"The prep school helped out a lot as far as maturity,"… (Baltimore Sun photo by Kenneth…)
COLLEGE PARK — — David Mackall doesn't know where he would be right now had he stayed at Woodlawn High past his sophomore year. Mackall believes there's a good chance his football career would have been derailed by bad grades and bad decisions.
Now a freshman at the University of Maryland, Mackall looks back with a maturity that belies the fact that he graduated from high school less than a year ago. It was his decision to transfer to Edmondson for his junior year that ultimately led to Mackall's becoming a Terrapin.
"I learned so much from my mistakes early, instead of making them now," Mackall said Saturday after a morning practice. "A lot of my friends and the people surrounding me are making the mistakes I made in my early years. They're making them now.
"By me making the mistakes then, it's helped me out in the long run. I don't want to be in the position I was in in high school. It made me sick to my stomach to know how bad I was doing. ... The way it was looking [going into] my junior year, a scholarship was not even going to be in the question."
Even after graduating from Edmondson, Mackall still needed a semester in prep school to become academically eligible under NCAA guidelines. Mackall spent last fall at Fork Union Military Academy in rural Bremo Bluff, Va. That's where Mackall gained both the necessary ACT score for college eligibility and a new-found appreciation for being a Terp - on and off the field.
"I had to cut my hair," Mackall recalled with a smile. "We spent more time with the military stuff than the football. Football was just two hours out of the day. The rest of the day was marching, taking orders, cleaning up. Our mornings started at 6. We had to be dressed by 6:05. We went to school from 8 until 2. We had mandatory study hall every night."
The adjustment from Baltimore wasn't easy.
"When I first started, I wanted to go home. I never missed home so much," said Mackall, who is the youngest of six siblings and has five older sisters. "The closer to the end it got, I appreciated it so much. Right now, I just feel like that step that I took at Fork Union was the best thing I ever did."
Mackall credits Fork Union coach John Shuman for helping in the transition to college. Aside from a two-hour mandatory study hall, Mackall said, Shuman didn't treat the big-time prospect any different from his other players.
"The prep school helped out a lot as far as maturity, not just football, but as far as school and just dealing with the tough stuff and getting through it," Mackall said. "The thing that I think prep school helped me the most was studying. ... The whole football part, [Shuman] showed me how the [Division I] level is going to be."
Said Shuman, "What we taught him to do was come to meetings on time, to work hard, to practice hard.
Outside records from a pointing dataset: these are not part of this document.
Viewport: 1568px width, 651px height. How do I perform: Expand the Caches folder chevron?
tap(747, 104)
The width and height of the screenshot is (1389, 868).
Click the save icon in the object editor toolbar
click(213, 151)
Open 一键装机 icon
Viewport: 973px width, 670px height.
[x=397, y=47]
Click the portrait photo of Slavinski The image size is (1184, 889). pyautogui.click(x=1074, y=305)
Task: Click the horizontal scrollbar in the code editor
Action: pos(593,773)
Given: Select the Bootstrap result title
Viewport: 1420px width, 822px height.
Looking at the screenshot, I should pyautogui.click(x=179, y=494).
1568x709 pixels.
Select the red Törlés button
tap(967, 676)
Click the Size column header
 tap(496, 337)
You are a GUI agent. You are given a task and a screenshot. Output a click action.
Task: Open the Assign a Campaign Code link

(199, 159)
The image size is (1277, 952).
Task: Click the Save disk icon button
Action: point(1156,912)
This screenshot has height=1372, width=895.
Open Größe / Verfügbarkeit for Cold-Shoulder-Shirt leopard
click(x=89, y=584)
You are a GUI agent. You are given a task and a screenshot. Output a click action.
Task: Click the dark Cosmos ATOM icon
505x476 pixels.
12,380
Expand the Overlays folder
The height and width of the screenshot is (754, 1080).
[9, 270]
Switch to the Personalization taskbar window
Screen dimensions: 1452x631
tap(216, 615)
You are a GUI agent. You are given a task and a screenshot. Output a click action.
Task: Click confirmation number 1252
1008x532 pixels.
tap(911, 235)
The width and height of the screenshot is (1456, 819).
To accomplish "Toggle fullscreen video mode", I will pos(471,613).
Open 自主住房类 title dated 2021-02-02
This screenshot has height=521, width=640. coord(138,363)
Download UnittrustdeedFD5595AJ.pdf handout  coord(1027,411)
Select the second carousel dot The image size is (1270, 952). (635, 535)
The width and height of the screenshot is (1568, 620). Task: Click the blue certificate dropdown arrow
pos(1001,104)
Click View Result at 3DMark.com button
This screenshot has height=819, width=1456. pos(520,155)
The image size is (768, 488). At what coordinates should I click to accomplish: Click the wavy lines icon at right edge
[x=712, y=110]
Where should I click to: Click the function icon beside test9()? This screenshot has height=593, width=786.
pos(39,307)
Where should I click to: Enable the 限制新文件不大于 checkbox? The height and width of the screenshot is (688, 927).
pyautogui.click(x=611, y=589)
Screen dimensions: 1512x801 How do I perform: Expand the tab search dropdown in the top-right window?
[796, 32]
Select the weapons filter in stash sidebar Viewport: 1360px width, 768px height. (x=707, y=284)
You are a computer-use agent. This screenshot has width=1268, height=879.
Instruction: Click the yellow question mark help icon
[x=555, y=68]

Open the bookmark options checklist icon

You could see him maturing a little bit in September. And then from October on, he was just a beast. He saw some positive results in the classroom and that sort of ignited him. He just took the defense by the neck and said, 'This is what we're going to do.' "
By the time Mackall was scheduled to return to Maryland, Shuman said he was among the best who had ever played for him in his 23 seasons as head coach and 30 years at the school. That's saying a lot, considering the hundreds of players who have gone from Fork Union to big-time college programs and some, like former Ravens quarterback Vinny Testaverde, who have made the NFL.
"If I created a wall of fame, David would be in the Top 10," Shuman said.
One of four players to arrive on the Maryland campus a semester early - along with Fork Union teammate and fellow linebacker Lorne Goree of Springdale, as well as linebacker Javarie Johnson of Dunbar High in Washington and quarterback Devin Burns of Columbus, Ga. - Mackall has the best chance of any in the group to get onto the field this fall as a true freshman.
"It's a little bit easier for the guys who go to prep school. They're a little bit more mature," Maryland coach Ralph Friedgen said. "Kids coming in right out of high school [for spring practice], in some ways it's an easier transition than coming in in the fall. You don't have as much time taken up by football. Coming in on the academic side is a big jump. They also have to make their own decisions socially."
Without prompting, Friedgen said of Mackall, "I think he's gonna be a player."
Dante Jones, who coached Mackall at Edmondson, said of his former star: "He's a throwback kind of kid in the way he approaches the game. He approaches the game in a very physical manner." Jones said the structure of the Edmondson football team - including a "Play It Smart" after-school study program - helped Mackall flourish.
"It was more like a college atmosphere," Jones said.